Aim of the task:
Recast the records below as a two-column CSV with the columns request and answer, one row for each request, putting the request text and its answer each in a single quoted field and turning line breaks into spaces. Leave the pictures out of the answer.

[Records excerpted from a collection]
────
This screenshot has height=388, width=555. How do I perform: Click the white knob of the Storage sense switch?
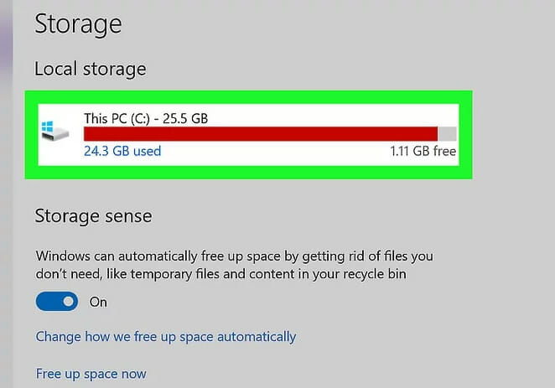69,302
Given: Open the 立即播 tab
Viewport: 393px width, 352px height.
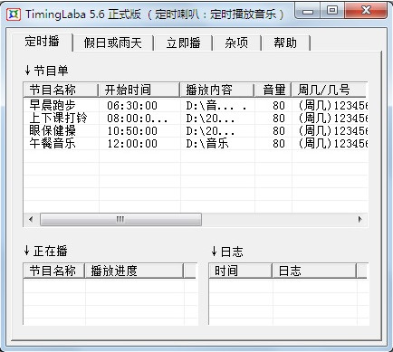Looking at the screenshot, I should point(183,43).
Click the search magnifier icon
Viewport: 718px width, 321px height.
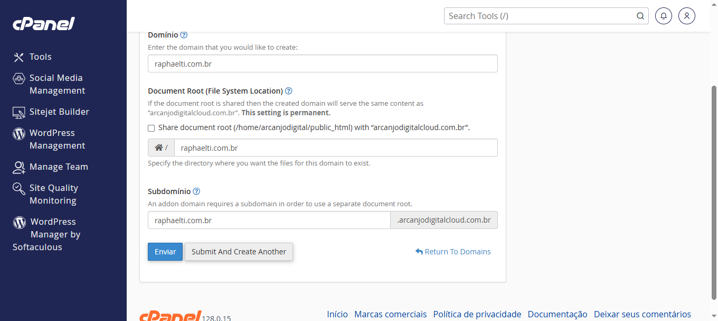(x=640, y=16)
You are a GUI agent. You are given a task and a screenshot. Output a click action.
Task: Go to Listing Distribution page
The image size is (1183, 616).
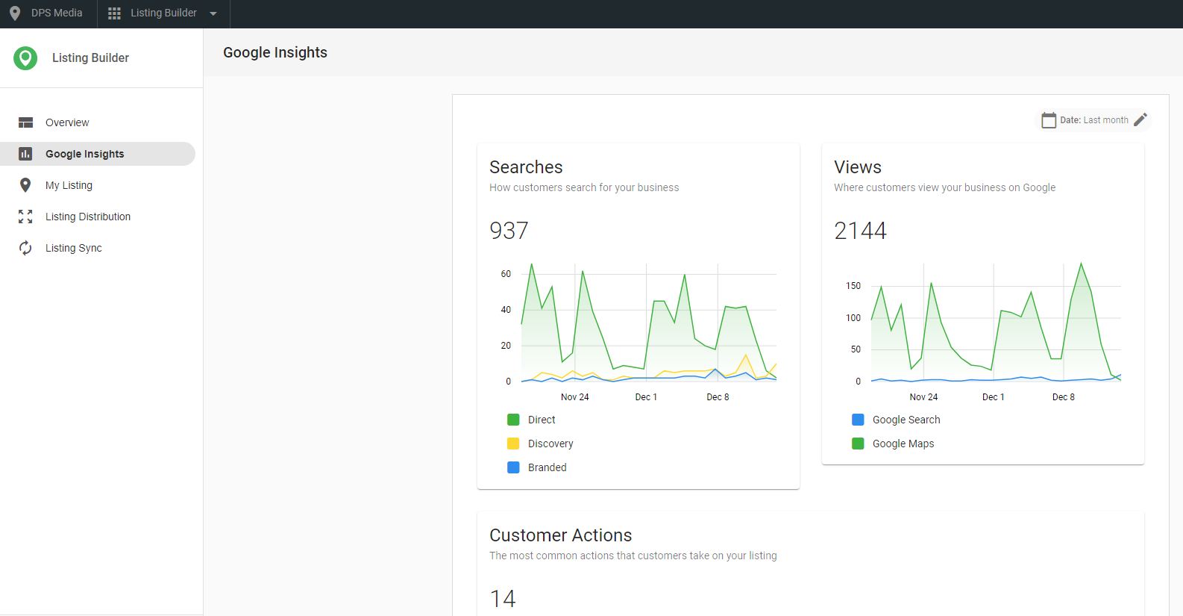[x=87, y=217]
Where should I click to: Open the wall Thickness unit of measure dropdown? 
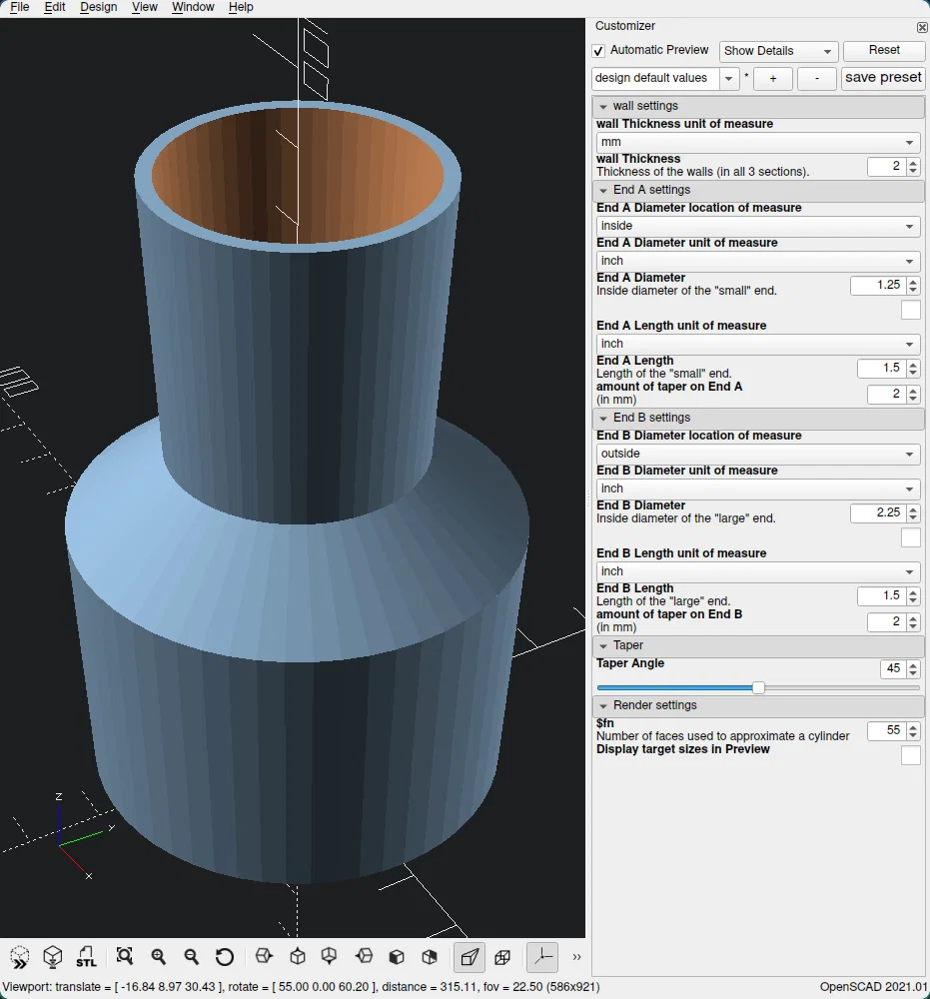pyautogui.click(x=757, y=143)
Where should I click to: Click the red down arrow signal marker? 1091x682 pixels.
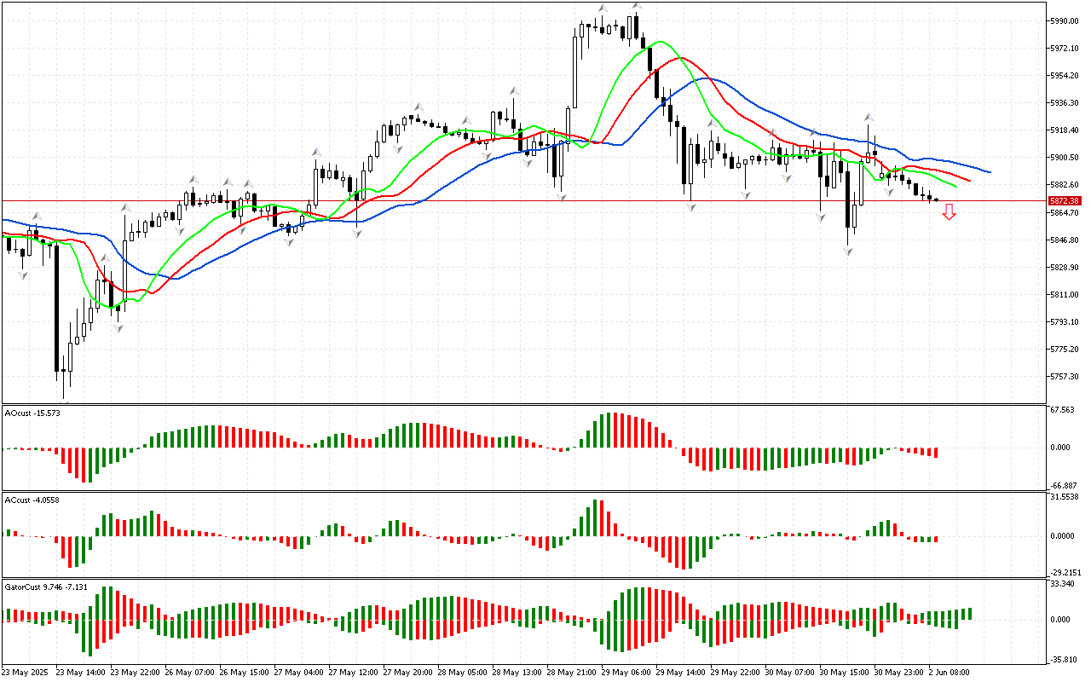pos(949,212)
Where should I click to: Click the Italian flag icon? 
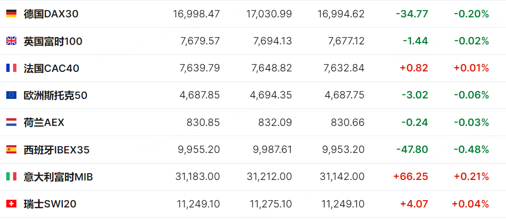point(11,177)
────
Solution:
request,answer
"This screenshot has height=388, width=555. How do I perform: Click the white knob of the Storage sense switch?","69,302"
"Given: Open the 立即播 tab Viewport: 393px width, 352px height.","Looking at the screenshot, I should point(183,43)."
"Click the search magnifier icon Viewport: 718px width, 321px height.","(x=640, y=16)"
"You are a GUI agent. You are given a task and a screenshot. Output a click action. Task: Go to Listing Distribution page The image size is (1183, 616).","[x=87, y=217]"
"Where should I click to: Open the wall Thickness unit of measure dropdown?","pyautogui.click(x=757, y=143)"
"Where should I click to: Click the red down arrow signal marker? 1091x682 pixels.","pos(949,212)"
"Where should I click to: Click the Italian flag icon?","point(11,177)"